The stakes in the conflict are becoming increasingly high, as the country marches towards its 2014 national election. The very real fear is that this battle, which began in February, will continue and become increasingly violent. Bangladesh has experienced this type of election related violence in the past. An adopted blasphemy law would only increase the likelihood of violence, as it would empower extremist elements in Bangladesh to marginalize, intimidate, harass, and attack religious minority communities, as well as moderate Muslims, thereby threatening Bangladesh’s long-term success and secular identity.
The possibility of this result can easily be derived from Bangladesh’s subcontinent neighbor, Pakistan. Prime Minister Hasina should heed its lessons.
The U.S. Commission on International Religious Freedom (USCIRF), where we work, has repeatedly documented how Pakistan’s blasphemy law is used to perpetrate egregious human rights abuses and intimidate members of religious minorities or others with whom the accusers disagree. The blasphemy law is subject to gross abuse, as it requires neither proof of intent nor evidence to be presented after allegations are made, and includes no penalties for false allegations. Additionally, religious freedom for all Pakistanis, both Muslims and non-Muslims are detrimentally affected. In fact, Muslims are the main victims of this abusive law, as more cases are brought against them than other faith communities, although the law has a greater impact per capita on minority religions. USCIRF is aware of 16 individuals on death row and 20 serving life sentences in Pakistan.
In addition, the law is widely viewed as helping create a climate of vigilantism where militants kill individuals with impunity. As a result, the mere allegation of blasphemy has resulted in lengthy detentions, as well as violence against Christians, Ahmadis, Hindus, other religious minorities, and members of the Muslim majority community. Similarly in Bangladesh, secularists and minority religious communities are already vulnerable, which would increase under a blasphemy law.

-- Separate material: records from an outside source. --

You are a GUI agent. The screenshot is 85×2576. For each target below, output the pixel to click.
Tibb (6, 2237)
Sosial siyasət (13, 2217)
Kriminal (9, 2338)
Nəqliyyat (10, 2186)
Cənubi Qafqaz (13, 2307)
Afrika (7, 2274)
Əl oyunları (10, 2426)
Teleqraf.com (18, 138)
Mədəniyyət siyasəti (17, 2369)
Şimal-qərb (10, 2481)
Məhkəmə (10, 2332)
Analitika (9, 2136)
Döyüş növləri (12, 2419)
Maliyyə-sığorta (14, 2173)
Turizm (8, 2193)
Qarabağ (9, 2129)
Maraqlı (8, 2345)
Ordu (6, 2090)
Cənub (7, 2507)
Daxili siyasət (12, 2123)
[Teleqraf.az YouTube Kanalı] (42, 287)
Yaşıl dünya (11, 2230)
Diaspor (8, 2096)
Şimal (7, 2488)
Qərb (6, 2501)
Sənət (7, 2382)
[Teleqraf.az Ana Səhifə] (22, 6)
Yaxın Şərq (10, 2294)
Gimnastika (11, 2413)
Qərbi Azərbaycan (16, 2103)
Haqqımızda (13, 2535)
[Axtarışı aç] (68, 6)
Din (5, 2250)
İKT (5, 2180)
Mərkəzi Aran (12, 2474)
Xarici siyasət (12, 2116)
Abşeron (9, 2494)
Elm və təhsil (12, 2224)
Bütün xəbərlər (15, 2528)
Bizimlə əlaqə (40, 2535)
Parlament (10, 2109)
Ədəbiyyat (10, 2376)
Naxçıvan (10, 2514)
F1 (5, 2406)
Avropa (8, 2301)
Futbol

The violence being perpetrated in the run up to Pakistan’s historic election by the Pakistani Taliban and other terrorist groups against “secular” political parties demonstrates how a blasphemy law can undermine a political system and a country’s stability. Notably, Pakistan’s blasphemy law was added to the country’s penal code by General Zia-ul-Haq, which provides a stark reminder of how the actions of one leader can have lasting and devastating effects on the future of a country.
In short, a codified blasphemy law empowers violent extremists, limits legitimate debate, hinders the growth of civil society and the rule of law, and undermines the ideals of an open and pluralistic society. Above all, it violates international human rights law, including religious freedom.
Prime Minister Hasina must decide whether to reject the calls for a blasphemy law and do more to protect minority religious communities, or bend to extreme pressure and adopt it. She should heed Pakistan’s experience with their blasphemy law, and not cave to the pressures of extremist groups in Bangladesh. If she does, Bangladesh will likely follow the trend of its westerly neighbor, becoming increasingly unstable and more violent.
Knox Thames is the Director of Policy and Research and Sahar Chaudhry is a Policy Analyst at the U.S. Commission on International Religious Freedom. Any personal views expressed are their own and may or may not reflect the views of the commission.